• Exercise task: Please retype the rows below word for word, taking everything from the line containing "Find the location of a particular element. This" down to the line containing "coordinates (351, 12).", with both of those lines included.

[start]

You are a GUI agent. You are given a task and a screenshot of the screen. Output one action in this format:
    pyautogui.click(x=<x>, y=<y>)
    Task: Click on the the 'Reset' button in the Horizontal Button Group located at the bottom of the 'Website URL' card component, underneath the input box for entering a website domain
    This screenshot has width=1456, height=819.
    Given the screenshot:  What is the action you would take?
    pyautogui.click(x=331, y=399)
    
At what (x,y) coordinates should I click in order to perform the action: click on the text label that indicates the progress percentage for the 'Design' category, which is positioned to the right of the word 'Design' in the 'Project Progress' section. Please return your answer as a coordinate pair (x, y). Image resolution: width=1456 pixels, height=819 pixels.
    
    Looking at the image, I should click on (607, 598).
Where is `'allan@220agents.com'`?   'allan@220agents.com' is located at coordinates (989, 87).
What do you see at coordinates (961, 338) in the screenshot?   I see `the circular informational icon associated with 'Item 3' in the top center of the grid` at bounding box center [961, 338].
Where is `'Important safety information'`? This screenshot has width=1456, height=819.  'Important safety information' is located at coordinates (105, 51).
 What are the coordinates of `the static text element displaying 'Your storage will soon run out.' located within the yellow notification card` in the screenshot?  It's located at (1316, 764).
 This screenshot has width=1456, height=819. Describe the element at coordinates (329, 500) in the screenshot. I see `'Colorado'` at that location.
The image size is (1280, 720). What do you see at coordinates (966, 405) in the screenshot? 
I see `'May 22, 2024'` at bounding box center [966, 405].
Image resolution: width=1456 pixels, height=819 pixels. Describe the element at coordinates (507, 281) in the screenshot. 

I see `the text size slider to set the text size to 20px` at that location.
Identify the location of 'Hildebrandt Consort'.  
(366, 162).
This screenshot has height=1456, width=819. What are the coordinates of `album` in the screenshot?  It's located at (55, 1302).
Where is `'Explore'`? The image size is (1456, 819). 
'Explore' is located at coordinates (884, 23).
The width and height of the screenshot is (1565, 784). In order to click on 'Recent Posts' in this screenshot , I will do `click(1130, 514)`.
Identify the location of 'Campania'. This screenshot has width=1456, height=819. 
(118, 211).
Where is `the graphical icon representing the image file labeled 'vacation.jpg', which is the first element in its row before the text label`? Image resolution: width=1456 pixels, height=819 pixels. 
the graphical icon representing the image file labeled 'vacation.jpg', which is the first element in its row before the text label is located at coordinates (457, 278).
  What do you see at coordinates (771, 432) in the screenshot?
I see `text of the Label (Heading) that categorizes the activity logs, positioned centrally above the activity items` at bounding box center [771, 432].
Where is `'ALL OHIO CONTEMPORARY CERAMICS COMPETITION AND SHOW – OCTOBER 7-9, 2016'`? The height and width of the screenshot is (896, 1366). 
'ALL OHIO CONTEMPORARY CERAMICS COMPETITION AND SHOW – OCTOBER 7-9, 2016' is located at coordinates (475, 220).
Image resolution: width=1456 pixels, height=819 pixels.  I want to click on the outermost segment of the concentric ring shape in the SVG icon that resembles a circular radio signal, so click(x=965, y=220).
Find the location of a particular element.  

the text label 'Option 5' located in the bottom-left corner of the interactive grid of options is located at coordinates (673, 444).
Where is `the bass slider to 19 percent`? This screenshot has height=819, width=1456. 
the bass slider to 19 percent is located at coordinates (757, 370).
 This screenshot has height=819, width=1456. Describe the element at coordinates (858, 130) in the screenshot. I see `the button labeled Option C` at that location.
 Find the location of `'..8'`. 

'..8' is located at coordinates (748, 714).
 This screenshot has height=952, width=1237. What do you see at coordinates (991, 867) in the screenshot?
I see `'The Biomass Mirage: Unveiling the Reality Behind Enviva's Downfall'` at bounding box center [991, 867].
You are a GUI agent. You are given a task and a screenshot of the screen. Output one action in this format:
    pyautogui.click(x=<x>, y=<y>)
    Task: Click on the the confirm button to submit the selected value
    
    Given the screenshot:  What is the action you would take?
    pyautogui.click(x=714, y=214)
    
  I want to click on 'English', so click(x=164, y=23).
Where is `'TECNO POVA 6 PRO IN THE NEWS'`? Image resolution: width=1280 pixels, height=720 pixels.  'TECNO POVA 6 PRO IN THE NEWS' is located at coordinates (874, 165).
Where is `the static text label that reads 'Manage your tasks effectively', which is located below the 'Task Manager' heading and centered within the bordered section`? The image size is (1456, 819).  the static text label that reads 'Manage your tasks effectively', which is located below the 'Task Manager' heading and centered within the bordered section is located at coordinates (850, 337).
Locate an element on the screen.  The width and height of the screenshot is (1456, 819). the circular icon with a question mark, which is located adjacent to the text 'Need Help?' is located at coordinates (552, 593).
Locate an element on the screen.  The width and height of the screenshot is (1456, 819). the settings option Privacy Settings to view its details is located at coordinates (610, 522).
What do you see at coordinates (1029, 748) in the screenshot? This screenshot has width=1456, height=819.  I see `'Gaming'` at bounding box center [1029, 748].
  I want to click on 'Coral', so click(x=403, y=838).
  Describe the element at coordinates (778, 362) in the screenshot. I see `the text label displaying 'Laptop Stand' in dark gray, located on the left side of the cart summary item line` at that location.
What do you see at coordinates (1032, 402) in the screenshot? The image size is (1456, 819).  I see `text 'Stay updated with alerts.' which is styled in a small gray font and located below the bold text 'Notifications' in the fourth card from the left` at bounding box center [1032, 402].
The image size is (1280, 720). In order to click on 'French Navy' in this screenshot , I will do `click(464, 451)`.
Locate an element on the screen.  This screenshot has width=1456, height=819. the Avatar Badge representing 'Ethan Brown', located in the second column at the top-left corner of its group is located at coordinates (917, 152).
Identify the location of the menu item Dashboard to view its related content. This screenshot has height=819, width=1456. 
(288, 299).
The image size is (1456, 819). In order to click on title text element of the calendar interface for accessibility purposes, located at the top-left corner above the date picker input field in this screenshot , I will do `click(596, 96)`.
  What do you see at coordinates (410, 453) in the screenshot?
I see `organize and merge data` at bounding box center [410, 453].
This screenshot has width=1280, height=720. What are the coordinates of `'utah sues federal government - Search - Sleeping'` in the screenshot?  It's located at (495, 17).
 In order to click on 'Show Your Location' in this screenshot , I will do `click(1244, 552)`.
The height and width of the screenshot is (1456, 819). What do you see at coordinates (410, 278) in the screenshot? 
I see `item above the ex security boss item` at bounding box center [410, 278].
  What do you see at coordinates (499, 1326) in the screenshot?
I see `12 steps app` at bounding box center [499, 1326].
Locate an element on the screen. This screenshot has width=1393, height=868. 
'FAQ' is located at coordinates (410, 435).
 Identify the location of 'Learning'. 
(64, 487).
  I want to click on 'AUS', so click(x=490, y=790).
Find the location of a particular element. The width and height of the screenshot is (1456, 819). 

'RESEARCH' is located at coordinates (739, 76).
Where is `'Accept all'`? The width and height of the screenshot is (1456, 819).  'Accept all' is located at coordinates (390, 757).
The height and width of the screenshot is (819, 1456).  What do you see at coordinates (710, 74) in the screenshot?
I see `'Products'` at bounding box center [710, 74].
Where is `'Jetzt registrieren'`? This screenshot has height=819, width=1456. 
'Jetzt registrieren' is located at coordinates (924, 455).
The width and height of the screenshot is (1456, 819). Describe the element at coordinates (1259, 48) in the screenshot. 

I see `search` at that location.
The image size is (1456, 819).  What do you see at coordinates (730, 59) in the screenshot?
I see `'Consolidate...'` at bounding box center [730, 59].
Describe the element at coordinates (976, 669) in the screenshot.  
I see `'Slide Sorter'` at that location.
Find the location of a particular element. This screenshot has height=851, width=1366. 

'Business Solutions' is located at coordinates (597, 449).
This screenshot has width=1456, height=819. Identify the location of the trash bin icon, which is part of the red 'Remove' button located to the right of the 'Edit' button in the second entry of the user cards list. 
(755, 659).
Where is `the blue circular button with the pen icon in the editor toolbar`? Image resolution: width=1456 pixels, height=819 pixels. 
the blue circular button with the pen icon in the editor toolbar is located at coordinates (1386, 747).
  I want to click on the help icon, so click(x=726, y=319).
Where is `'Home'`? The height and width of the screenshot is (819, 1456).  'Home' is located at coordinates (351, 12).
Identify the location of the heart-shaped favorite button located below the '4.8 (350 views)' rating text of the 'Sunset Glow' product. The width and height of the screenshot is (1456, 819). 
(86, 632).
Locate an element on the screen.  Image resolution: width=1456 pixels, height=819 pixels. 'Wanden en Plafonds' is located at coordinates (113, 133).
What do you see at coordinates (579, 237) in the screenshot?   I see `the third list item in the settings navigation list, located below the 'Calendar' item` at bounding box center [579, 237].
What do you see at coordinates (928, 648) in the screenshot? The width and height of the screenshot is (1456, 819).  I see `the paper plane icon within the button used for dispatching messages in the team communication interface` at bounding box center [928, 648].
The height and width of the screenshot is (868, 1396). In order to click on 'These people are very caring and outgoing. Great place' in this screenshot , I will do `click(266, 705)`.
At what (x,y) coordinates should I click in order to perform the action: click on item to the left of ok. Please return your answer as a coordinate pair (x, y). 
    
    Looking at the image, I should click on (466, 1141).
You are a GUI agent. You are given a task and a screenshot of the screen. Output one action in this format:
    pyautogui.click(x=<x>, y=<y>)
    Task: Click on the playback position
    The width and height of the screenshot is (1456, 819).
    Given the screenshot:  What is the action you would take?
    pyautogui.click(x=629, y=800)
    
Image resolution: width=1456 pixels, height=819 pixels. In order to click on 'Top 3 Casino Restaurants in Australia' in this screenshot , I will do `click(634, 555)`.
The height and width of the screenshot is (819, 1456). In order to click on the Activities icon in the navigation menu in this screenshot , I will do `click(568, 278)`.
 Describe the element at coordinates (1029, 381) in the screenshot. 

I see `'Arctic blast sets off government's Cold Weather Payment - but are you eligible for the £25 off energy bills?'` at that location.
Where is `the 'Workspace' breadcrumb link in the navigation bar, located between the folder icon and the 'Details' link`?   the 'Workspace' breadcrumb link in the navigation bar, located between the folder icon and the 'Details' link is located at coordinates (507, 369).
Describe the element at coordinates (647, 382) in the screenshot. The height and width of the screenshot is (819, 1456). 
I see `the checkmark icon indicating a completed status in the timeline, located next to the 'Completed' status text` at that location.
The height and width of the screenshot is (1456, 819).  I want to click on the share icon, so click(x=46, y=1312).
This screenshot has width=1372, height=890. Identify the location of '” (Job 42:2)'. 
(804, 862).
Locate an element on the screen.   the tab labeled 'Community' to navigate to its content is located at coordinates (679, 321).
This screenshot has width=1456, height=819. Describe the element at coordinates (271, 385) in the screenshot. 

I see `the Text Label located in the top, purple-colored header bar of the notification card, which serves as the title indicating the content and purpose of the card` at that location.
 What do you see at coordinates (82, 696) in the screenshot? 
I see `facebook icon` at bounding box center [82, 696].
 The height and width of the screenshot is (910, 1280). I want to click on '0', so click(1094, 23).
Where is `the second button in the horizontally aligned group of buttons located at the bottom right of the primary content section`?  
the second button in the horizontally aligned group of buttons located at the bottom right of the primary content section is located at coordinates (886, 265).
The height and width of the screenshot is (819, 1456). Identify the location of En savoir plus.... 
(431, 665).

[end]

• Answer to this exercise:
Find the location of a particular element. This screenshot has height=851, width=1366. 

'Business Solutions' is located at coordinates (597, 449).
This screenshot has width=1456, height=819. Identify the location of the trash bin icon, which is part of the red 'Remove' button located to the right of the 'Edit' button in the second entry of the user cards list. 
(755, 659).
Where is `the blue circular button with the pen icon in the editor toolbar`? Image resolution: width=1456 pixels, height=819 pixels. 
the blue circular button with the pen icon in the editor toolbar is located at coordinates (1386, 747).
  I want to click on the help icon, so click(x=726, y=319).
Where is `'Home'`? The height and width of the screenshot is (819, 1456).  'Home' is located at coordinates (351, 12).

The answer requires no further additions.